[Start Quoted text]

Mattias Bergström1, Åsa Ericson1, Detlef Matzen2, Adrian Tan2

1Luleå University of Technology Division of Functional Products

SE-971 87 Luleå Sweden

mattias.bergstrom@ltu.se asaeri@ltu.se

2Technical University of Denmark Department of Mechanical Engineering

Nils Koppels Allé 2800 Kgs. Lyngby

Denmark dma@mek.dtu.dk

at@mek.dtu.dk

Keywords: Engineering education, product development, design, innovation, creativity

A changed situation for engineering designers

Contemporary companies on a global market are experiencing constantly changing business demands and increased competition. Increasing focus in product development is now put on issues like understanding users and their needs, the context where users’ activities take place and creating sustainable solutions (McAloone, et.al., 2007). In manufacturing companies, engineering designers play a significant role in realising what is captured in these words.

Future engineering designers will hold wider responsibilities for such tasks (McAloone, et.al., 2007; Larsson, et.al., 2005), thus challenging current engineering design education. Educating engineering designers today significantly differs from traditional engineering education (McAloone, et.al., 2007). However, a broader view of design activities gains little attention.

[End Quoted text]

Objectives:
A. Do these statements agree with the passage on engineering designers? Answer yes or no for each, quoting the deciding words. (i) Future engineering designers will hold narrower responsibilities. (ii) Educating engineering designers today differs from traditional engineering education. (iii) A broader view of design activities receives considerable attention.
B. Which keywords does the passage on engineering designers list?
C. Write the next part of the passage on engineering designers, picking up after its final sentence.
You won't need the lines that follow the passage to do this work.

[Start Information shown]

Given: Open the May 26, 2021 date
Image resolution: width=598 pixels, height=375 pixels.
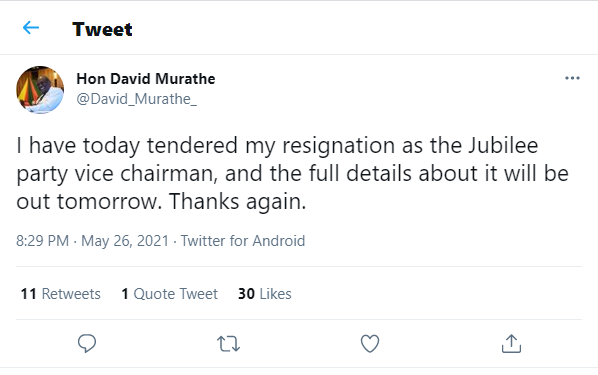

[End Information shown]

Expected responses:
A.
(i) No: "Future engineering designers will hold wider responsibilities for such tasks"
(ii) Yes: "Educating engineering designers today significantly differs from traditional engineering education"
(iii) No: "a broader view of design activities gains little attention."

B. Engineering education, product development, design, innovation, creativity

C.
The project course Product/Service-Systems, which is coupled to the lecture based course Product life and Environmental issues at the Technical University of Denmark (DTU) and the master programme Product Development Processes at the Luleå University of Technology (LTU), Sweden, are both curriculums with a broader view than traditional (mechanical) engineering design. Based on these two representatives of a Scandinavian approach, the purpose in this presentation is to describe two ways of educating engineering designers to enable them to develop these broader competencies of socio-technical aspects of engineering design.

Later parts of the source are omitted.